This is not just a rant. As of two days ago, there is a hostile version of PuTTY in the wild.[1][2] It's on some mirror sites distributing open source software. It steals login credentials. Right now, it's essential to be able to tell the good one from the bad ones, and it's not easy.

[1] http://www.symantec.com/connect/blogs/check-your-sources-tro... [2] http://blogs.cisco.com/security/trojanized-putty-software

This really should be a top level comment. I was unaware of this as an issue, and a couple of HN posts on this topic got no traction. Thanks for bringing it up!

> As of two days ago, there is a hostile version of PuTTY

A small correction -- from the symantec blog post:

"this file has been in the wild since late 2013 and it was first seen in Virus Total around the same time. However, we have only seen this sample broadly distributed recently. Distribution in 2013 was minimal, and we saw a gap of a year and a half before it reappeared again."

Interesting, this should be in the original article as well! I used Putty a lot until I switched my desktop to Linux full time.

The original article is from over a year ago. It wasn't in response to anything in particular, but it doesn't have to be.

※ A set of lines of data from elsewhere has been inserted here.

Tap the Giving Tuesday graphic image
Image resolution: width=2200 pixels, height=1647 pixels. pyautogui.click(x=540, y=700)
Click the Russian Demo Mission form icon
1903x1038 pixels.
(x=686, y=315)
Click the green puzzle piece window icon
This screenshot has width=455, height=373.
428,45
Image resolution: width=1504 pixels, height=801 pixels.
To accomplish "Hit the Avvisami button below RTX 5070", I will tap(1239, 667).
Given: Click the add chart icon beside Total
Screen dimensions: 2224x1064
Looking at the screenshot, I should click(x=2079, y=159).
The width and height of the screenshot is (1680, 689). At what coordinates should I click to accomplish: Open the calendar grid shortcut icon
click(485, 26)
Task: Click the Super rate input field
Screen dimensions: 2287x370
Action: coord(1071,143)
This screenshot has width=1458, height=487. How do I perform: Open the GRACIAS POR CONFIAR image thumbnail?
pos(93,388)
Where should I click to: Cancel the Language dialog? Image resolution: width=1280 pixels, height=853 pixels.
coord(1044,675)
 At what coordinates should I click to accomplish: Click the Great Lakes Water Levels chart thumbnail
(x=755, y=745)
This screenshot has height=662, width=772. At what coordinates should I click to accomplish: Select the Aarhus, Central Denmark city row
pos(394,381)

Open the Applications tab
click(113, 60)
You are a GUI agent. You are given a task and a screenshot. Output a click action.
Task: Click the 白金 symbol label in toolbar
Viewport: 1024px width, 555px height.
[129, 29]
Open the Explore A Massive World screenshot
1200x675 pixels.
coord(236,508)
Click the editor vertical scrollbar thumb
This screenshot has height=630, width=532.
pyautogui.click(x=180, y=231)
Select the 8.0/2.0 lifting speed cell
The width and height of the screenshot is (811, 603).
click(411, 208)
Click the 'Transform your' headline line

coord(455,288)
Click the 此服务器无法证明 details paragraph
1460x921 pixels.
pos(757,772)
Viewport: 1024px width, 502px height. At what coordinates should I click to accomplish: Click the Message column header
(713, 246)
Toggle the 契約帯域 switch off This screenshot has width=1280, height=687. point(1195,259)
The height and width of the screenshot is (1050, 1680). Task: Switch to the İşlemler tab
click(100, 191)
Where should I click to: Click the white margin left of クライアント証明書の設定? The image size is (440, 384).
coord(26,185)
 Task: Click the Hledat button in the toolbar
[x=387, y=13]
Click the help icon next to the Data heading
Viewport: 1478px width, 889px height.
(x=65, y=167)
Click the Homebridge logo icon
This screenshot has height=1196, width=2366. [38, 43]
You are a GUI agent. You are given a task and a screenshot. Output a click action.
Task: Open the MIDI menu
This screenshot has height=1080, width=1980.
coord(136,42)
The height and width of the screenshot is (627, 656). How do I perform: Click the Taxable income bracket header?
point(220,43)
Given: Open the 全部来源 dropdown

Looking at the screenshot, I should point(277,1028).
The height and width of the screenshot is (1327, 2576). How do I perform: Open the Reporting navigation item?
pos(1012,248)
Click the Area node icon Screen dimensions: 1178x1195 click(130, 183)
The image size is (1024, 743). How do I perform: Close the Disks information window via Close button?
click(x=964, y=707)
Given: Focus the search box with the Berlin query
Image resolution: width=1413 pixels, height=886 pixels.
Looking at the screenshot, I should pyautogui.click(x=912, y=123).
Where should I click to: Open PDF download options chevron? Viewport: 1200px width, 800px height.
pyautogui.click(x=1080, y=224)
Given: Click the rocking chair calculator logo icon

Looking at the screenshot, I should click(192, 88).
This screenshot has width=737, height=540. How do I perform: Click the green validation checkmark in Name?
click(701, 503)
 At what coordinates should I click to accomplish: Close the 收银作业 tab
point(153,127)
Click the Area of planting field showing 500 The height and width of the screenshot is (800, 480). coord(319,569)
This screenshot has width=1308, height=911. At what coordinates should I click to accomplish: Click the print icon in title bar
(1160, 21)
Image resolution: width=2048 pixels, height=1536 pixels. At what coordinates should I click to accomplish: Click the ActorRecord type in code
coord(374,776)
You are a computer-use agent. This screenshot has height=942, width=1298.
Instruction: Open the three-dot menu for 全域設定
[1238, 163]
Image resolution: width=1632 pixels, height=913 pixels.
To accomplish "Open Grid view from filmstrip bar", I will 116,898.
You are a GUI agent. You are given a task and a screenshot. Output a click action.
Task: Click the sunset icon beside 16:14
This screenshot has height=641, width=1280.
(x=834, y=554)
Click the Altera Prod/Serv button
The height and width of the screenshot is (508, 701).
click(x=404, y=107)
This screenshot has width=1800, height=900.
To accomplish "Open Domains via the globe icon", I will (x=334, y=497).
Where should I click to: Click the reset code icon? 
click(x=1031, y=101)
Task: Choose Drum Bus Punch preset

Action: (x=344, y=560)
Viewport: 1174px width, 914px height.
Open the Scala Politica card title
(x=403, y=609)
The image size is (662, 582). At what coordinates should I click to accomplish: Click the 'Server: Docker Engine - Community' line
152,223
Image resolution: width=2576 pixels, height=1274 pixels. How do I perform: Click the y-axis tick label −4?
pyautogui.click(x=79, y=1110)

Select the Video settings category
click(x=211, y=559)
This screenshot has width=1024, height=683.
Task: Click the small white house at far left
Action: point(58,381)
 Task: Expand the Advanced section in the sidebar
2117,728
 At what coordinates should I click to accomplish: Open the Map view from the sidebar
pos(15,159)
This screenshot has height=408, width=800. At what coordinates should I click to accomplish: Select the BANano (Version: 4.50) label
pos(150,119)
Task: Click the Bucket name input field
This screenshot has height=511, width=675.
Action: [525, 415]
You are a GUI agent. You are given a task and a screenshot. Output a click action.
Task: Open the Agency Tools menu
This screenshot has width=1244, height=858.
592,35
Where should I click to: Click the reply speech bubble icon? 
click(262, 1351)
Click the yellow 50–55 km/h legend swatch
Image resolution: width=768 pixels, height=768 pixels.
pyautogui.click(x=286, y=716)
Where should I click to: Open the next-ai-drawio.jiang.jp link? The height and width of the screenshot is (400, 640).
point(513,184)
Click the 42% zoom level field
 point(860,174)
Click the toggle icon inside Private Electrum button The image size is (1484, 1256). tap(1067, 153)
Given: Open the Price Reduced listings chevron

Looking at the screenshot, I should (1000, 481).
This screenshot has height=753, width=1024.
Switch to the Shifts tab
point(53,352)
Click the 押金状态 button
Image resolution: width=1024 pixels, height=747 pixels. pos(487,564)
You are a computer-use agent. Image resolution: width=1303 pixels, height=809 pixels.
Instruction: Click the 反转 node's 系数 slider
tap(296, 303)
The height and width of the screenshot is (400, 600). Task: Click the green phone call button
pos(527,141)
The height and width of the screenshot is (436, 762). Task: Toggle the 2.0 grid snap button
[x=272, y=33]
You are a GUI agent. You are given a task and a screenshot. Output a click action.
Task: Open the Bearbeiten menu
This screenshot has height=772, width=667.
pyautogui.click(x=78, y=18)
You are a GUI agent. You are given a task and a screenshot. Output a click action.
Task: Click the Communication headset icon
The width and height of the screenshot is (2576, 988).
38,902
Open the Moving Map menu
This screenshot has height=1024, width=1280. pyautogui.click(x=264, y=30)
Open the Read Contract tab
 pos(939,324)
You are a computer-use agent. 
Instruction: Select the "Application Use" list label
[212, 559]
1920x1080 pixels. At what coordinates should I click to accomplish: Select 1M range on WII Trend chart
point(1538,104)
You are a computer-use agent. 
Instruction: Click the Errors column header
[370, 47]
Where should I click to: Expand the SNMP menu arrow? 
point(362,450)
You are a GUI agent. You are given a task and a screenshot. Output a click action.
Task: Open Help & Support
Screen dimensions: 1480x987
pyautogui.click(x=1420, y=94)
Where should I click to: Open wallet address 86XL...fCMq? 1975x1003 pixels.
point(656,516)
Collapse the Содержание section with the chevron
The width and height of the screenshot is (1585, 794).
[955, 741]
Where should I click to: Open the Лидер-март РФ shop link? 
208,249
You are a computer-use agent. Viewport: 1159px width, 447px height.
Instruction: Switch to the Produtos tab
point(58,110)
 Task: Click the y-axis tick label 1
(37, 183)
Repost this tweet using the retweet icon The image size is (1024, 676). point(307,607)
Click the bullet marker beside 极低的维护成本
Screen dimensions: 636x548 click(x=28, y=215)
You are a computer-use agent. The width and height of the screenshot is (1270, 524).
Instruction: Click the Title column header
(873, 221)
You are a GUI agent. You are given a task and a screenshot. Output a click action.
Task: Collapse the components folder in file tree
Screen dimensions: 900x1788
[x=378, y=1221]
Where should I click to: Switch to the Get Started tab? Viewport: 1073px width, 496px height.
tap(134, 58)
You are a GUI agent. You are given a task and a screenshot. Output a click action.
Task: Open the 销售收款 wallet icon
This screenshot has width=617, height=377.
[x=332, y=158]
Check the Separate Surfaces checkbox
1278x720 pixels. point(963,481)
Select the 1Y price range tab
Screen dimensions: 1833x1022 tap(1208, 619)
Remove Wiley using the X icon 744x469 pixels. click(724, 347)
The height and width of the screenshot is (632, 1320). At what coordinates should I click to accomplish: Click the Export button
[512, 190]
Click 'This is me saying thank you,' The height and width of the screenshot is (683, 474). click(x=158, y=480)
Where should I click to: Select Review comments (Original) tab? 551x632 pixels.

If you see something potentially vulnerable, you don't have to wait until it's been exploited to report it.

I would argue this is a problem because of the lack of an actual package manager for the distros putty is used on.

If there was a formal package management system in place for these OSs this would have been less of a problem from the beginning, but they're only getting around to it now as I understand it.

> but it is hard to force that on someone

Everyone who distributes exe files should include some form of authentication otherwise you are just sloppy. In all likelihood he doesn't check authenticity of software on his end so you can imagine other risks as well.